TASK TO CARRY OUT: Write out the inflation and small businesses text between "Inflation can create difficulties" and "and dissatisfied customers.", inclusive, switching "carrying costs" to "holding costs".

DOCUMENT TEXT:

Inflation can affect borrowing costs, including interest rates on loans and lines of credit. Small businesses that rely on external financing may face higher interest expenses, making it more expensive to expand operations, invest in new equipment, or undertake other growth initiatives. This can limit their ability to compete with larger enterprises with more substantial resources.

Inventory Management Challenges

Inflation can create difficulties in managing inventory for small businesses. If prices rise rapidly, companies may face challenges in accurately forecasting future demand and determining optimal inventory levels. Overstocking could lead to increased carrying costs and potential losses if demand doesn’t meet expectations while understocking could result in missed sales opportunities and dissatisfied customers.

Wage Pressures

Inflation can create wage pressures as employees seek to maintain their purchasing power. Small businesses may face challenges in offering competitive wages to attract and retain talent, especially if they are unable to increase prices or generate sufficient revenue growth. This can lead to higher labor costs and potentially impact profitability.

SOURCE DATA:
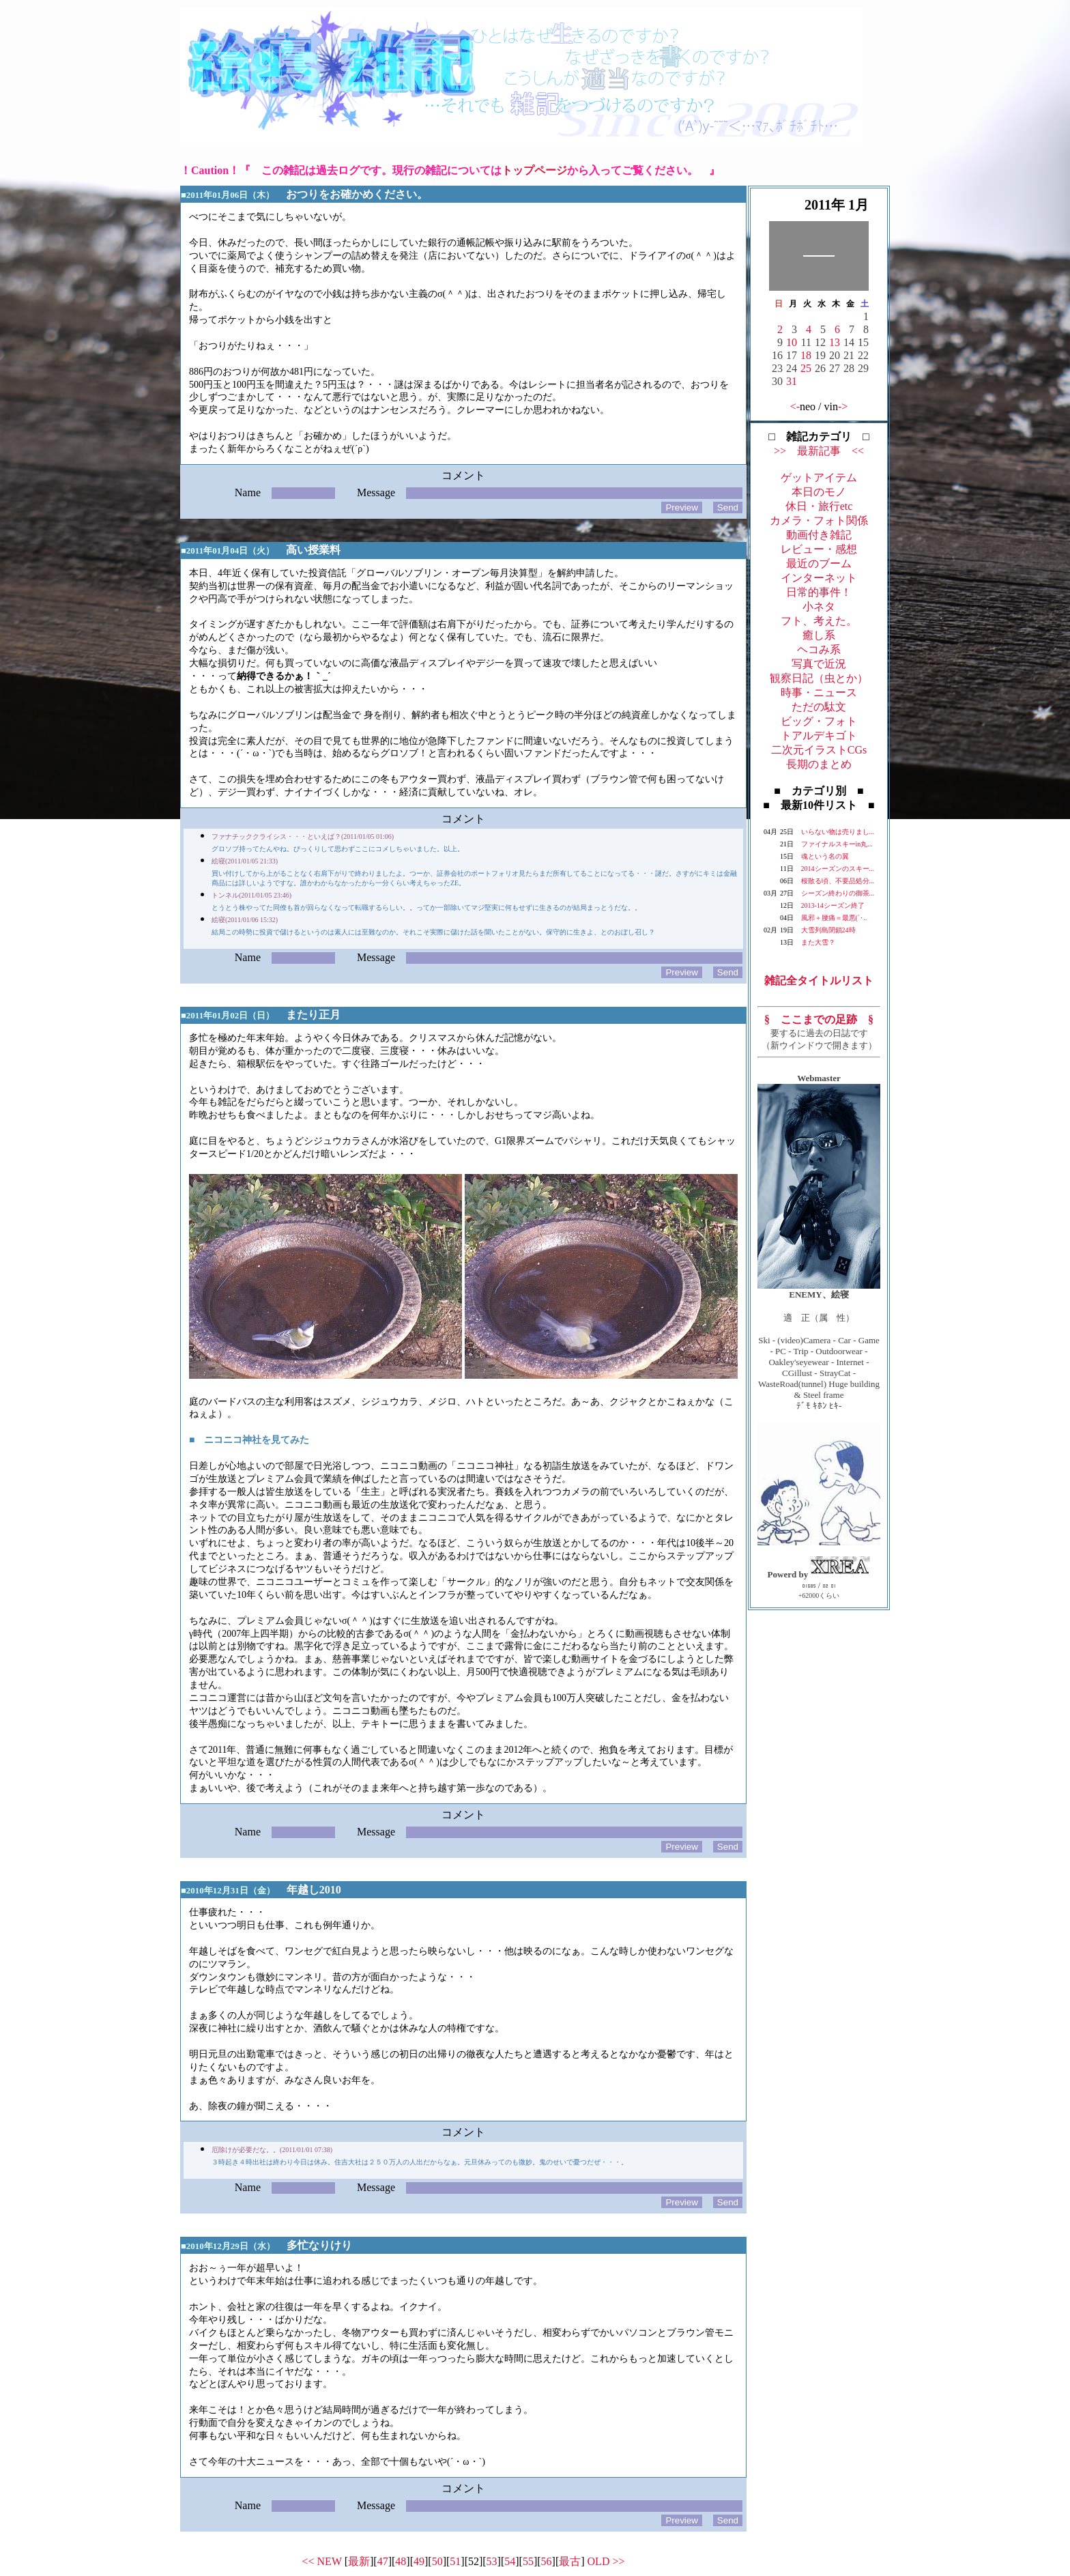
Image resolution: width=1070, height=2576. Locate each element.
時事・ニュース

ANSWER:
Inflation can create difficulties in managing inventory for small businesses. If prices rise rapidly, companies may face challenges in accurately forecasting future demand and determining optimal inventory levels. Overstocking could lead to increased holding costs and potential losses if demand doesn’t meet expectations while understocking could result in missed sales opportunities and dissatisfied customers.